→ **AIM 1**: In the IVP thread, what property of logarithms is cited to reject the proposed solution?
→ **AIM 2**: From the IVP thread, copy the portion that opens with the words "so the final" and ends after "it works :)".
→ **AIM 3**: Decide whether each statement agrees with the IVP thread, answering yes or no and quoting the words from the thread that settle it: (a) The equation is described as separable. (b) The constant may be taken outside the logarithm. (c) The initial condition is y(0)=1.

→ **EXTRACT TO READ**:
Question

Solve the IVP:
dy/dt=te^(t-y)
y(0)=5

Answer 1

Looks separable to me.

Answer 2

How so?

Answer 3

e^(t-y) = e^t . e^-y

Answer 4

Oh duh forgot that property :)

Answer 5

so separating them looks like this: e^y dy=te^t dt

Answer 6

then integrate both sides and you get e^y +\[c_{1}\]=te^t-e^t +\[c_{2}\]

Answer 7

Or more simply,
\[ e^y = (t-1)e^x + C \]
thus y = ...

Answer 8

combine c's and get e^y+\[c _{3}\]=te^t-e^t

Answer 9

I mean (t-1)e^t + C

Answer 10

\[ e^y = (t-1)e^t + C \]
thus y = ...

Answer 11

y=tln(t-1)+\[c _{4}\]

Answer 12

No, you can't take the constant outside.

Answer 13

ln(a + b) does not equal ln a + ln b

Answer 14

hence
\[ y = \ln( (t-1)e^t + C) \]

Answer 15

okay so it is y=ln(e^t(t-1)+\[c _{3}\])

Answer 16

and plugging in y(0)=5 gives me \[c _{3}\]=e^5 ???

Answer 17

Indeed

Answer 18

so the final answer would be: y=ln(e^t(t-1)+e^5)

Answer 19

You can verify this by making sure it satisfies the original equation.

Answer 20

opps \[c _{3}\]=e^5 +1

Answer 21

and it works :)

Answer 22

good

→ **PROVIDED DATA**:
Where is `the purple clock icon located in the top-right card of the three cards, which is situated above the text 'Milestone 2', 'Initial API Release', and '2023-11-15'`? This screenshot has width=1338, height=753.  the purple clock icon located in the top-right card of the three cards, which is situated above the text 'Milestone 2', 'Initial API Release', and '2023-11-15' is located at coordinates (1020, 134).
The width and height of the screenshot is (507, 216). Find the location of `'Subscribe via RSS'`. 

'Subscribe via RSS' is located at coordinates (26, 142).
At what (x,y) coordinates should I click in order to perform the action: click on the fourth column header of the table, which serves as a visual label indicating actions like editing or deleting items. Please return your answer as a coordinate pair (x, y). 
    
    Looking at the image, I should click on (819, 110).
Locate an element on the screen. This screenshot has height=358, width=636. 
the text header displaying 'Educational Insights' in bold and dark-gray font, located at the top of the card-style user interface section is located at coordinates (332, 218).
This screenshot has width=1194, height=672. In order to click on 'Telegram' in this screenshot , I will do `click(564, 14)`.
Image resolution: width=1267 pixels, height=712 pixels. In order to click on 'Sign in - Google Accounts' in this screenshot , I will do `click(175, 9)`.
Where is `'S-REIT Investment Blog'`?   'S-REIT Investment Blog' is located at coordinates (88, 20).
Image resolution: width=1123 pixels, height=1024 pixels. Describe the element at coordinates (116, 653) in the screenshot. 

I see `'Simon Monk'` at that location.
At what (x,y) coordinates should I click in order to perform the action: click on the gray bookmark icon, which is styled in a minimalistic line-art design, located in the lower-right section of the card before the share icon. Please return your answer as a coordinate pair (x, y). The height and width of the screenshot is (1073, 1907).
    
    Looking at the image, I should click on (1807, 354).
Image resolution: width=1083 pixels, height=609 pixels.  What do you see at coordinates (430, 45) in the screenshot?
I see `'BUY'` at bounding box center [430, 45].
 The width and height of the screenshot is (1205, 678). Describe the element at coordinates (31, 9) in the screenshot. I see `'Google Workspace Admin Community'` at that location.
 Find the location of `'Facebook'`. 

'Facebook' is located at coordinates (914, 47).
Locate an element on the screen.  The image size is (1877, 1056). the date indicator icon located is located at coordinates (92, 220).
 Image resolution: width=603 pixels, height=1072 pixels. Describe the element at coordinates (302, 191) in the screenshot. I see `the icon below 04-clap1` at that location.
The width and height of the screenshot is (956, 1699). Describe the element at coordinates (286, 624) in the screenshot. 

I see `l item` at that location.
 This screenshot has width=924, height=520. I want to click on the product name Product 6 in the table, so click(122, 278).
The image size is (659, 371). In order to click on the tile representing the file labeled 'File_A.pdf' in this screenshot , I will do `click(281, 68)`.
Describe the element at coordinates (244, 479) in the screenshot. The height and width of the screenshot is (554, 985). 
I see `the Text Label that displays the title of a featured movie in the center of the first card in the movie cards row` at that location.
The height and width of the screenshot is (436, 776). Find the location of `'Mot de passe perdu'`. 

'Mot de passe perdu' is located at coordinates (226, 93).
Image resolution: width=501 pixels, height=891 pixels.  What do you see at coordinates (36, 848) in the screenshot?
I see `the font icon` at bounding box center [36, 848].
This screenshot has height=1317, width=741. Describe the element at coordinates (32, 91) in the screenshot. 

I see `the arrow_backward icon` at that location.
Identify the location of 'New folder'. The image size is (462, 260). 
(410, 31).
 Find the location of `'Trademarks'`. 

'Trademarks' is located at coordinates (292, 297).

→ **RESPONSE 1**: ln(a + b) does not equal ln a + ln b

→ **RESPONSE 2**:
so the final answer would be: y=ln(e^t(t-1)+e^5)

Answer 19

You can verify this by making sure it satisfies the original equation.

Answer 20

opps \[c _{3}\]=e^5 +1

Answer 21

and it works :)

→ **RESPONSE 3**:
(a) Yes: "Looks separable to me."
(b) No: "No, you can't take the constant outside."
(c) No: "y(0)=5"